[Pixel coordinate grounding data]
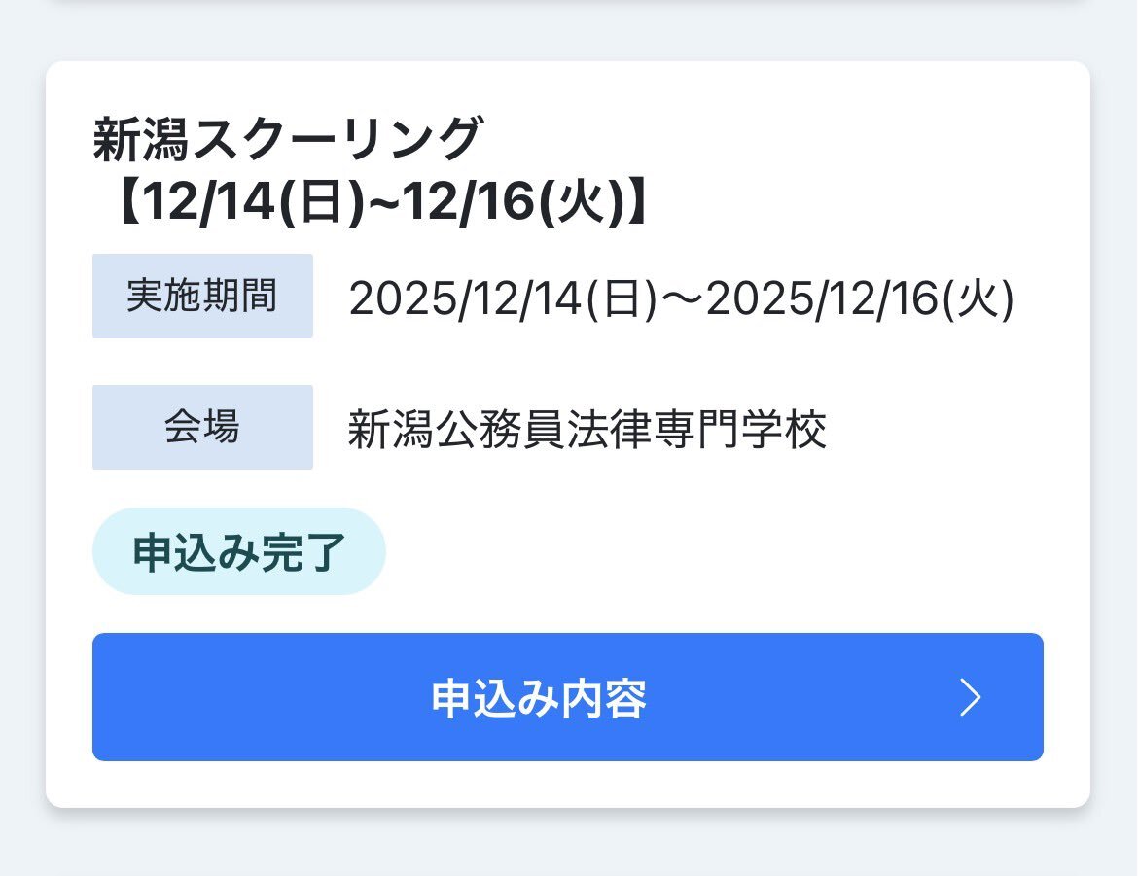Click the 会場 label
1138x876 pixels.
pos(202,427)
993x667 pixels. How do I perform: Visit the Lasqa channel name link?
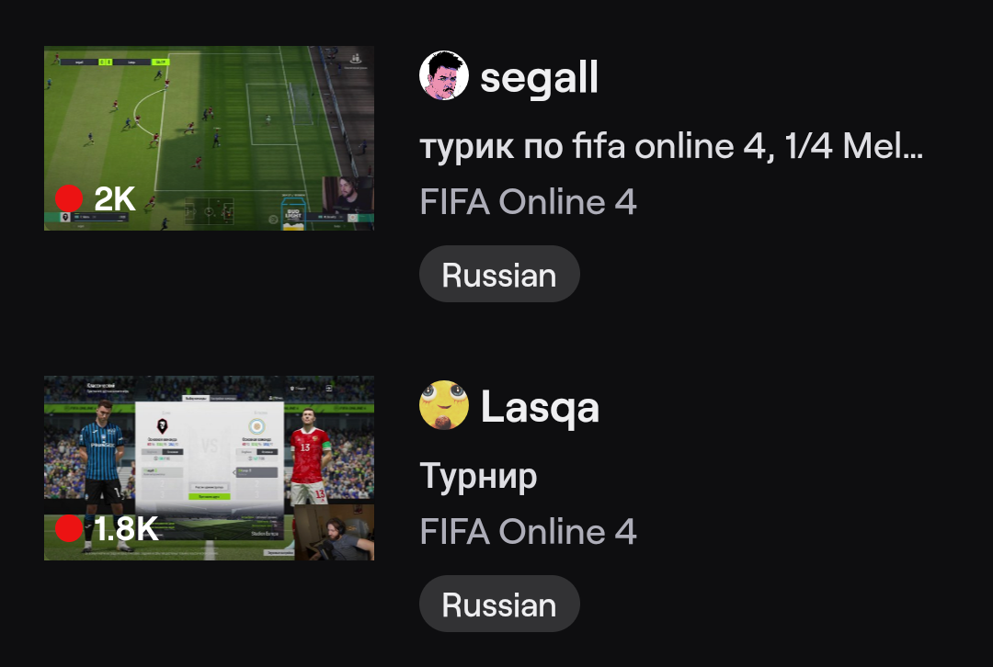point(540,407)

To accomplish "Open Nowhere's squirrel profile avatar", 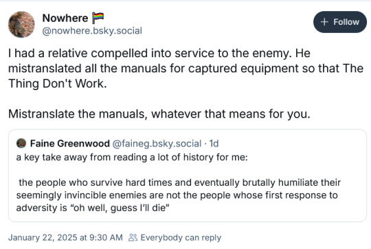I will coord(21,24).
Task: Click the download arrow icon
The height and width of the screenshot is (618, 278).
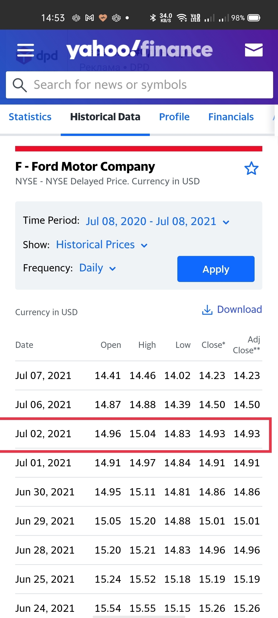Action: point(207,310)
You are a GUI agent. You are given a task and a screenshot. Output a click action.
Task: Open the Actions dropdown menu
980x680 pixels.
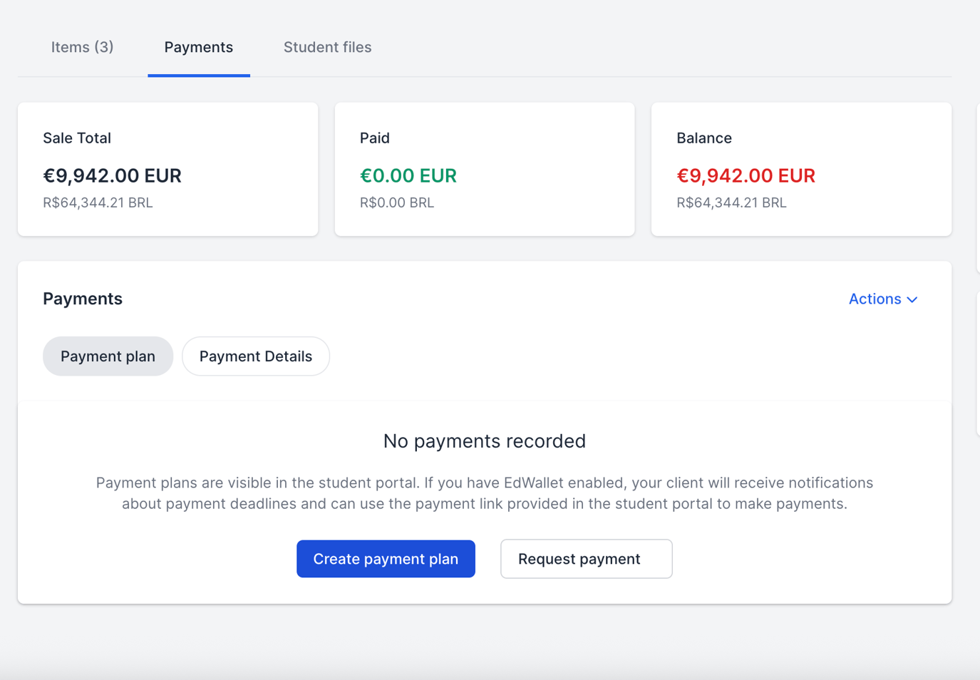coord(882,299)
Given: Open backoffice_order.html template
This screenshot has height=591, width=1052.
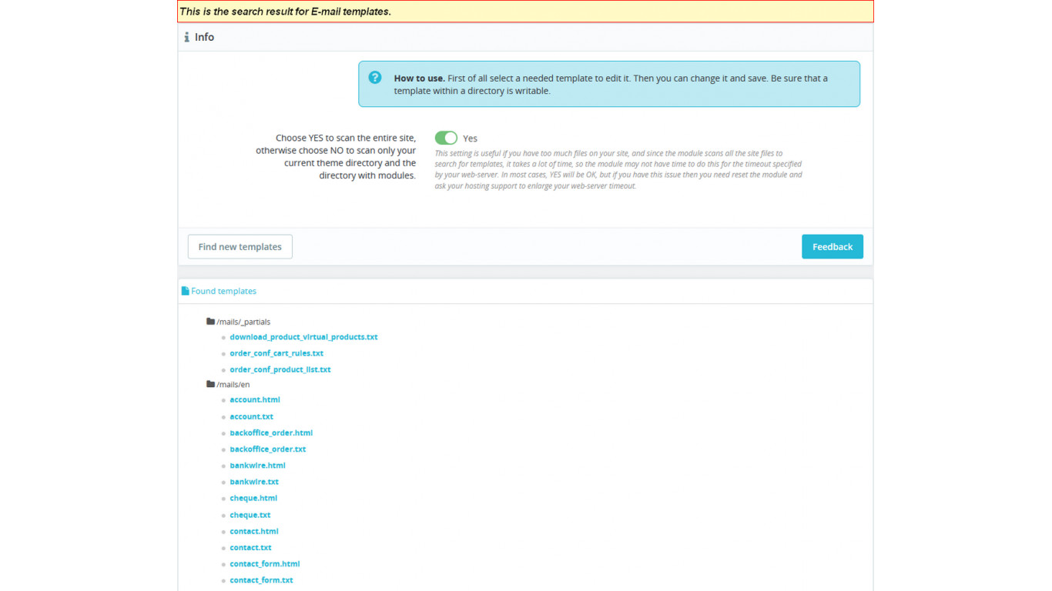Looking at the screenshot, I should click(271, 432).
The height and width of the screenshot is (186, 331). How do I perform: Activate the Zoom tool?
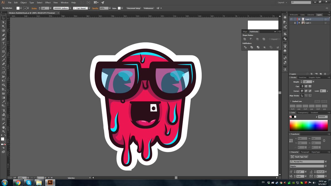[x=3, y=131]
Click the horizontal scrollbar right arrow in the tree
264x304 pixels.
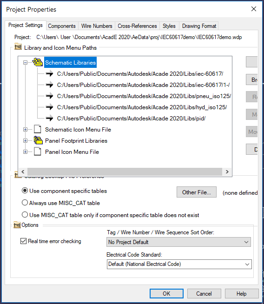tap(227, 172)
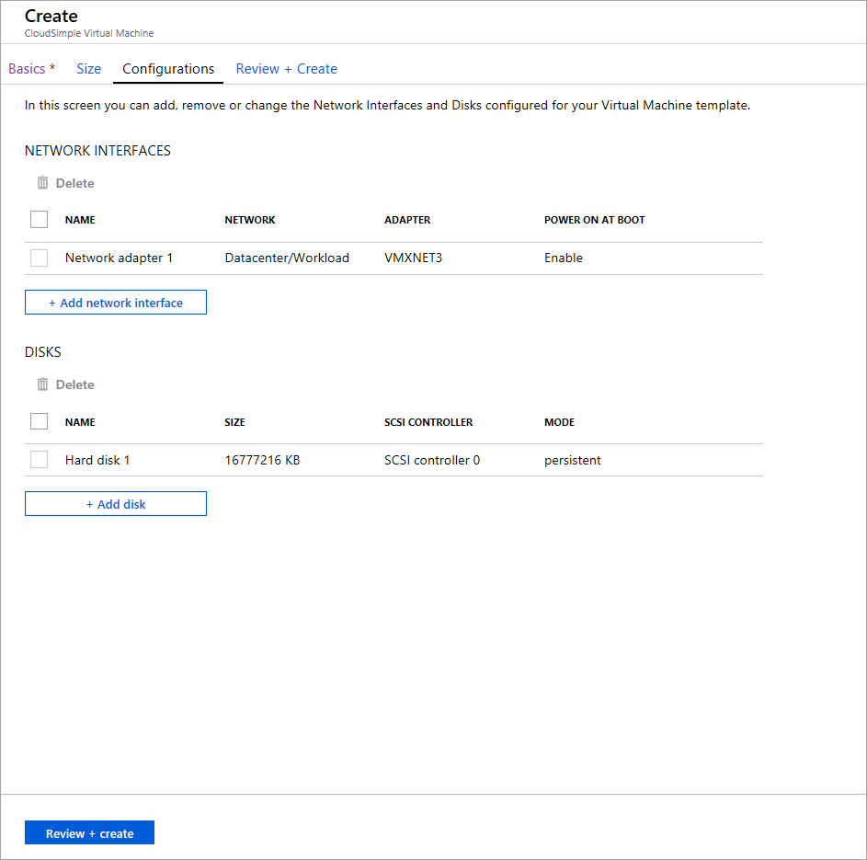The height and width of the screenshot is (860, 867).
Task: Check the select-all box for network interfaces
Action: [37, 219]
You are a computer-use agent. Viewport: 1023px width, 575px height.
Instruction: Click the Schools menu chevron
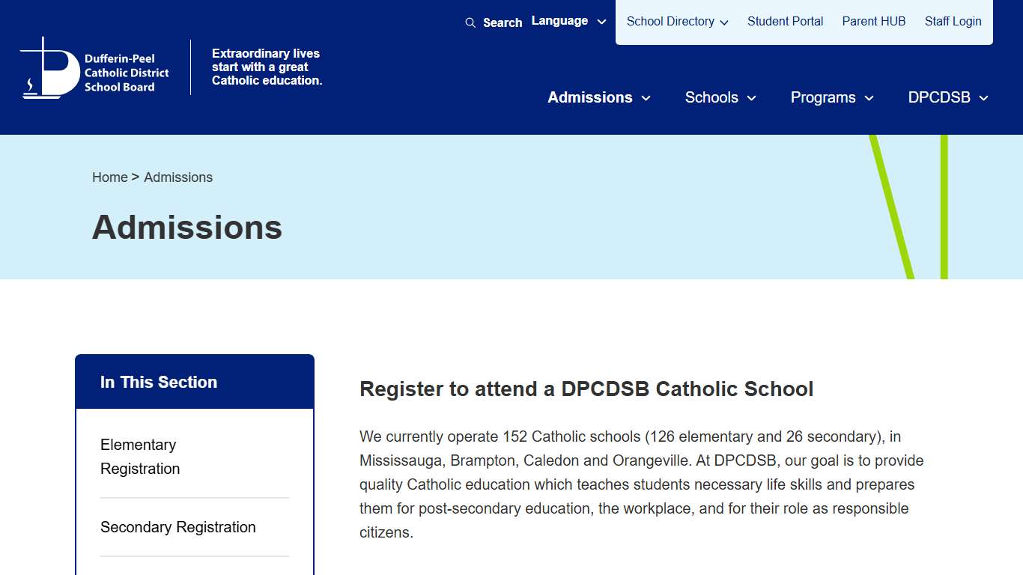[752, 98]
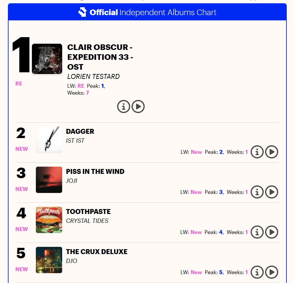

ABOUT THIS EXERCISE: Lines in the records above that contain the word "arrow" need to be counted; the reply is that number and nothing else.

SOLUTION FOR THIS TASK: 2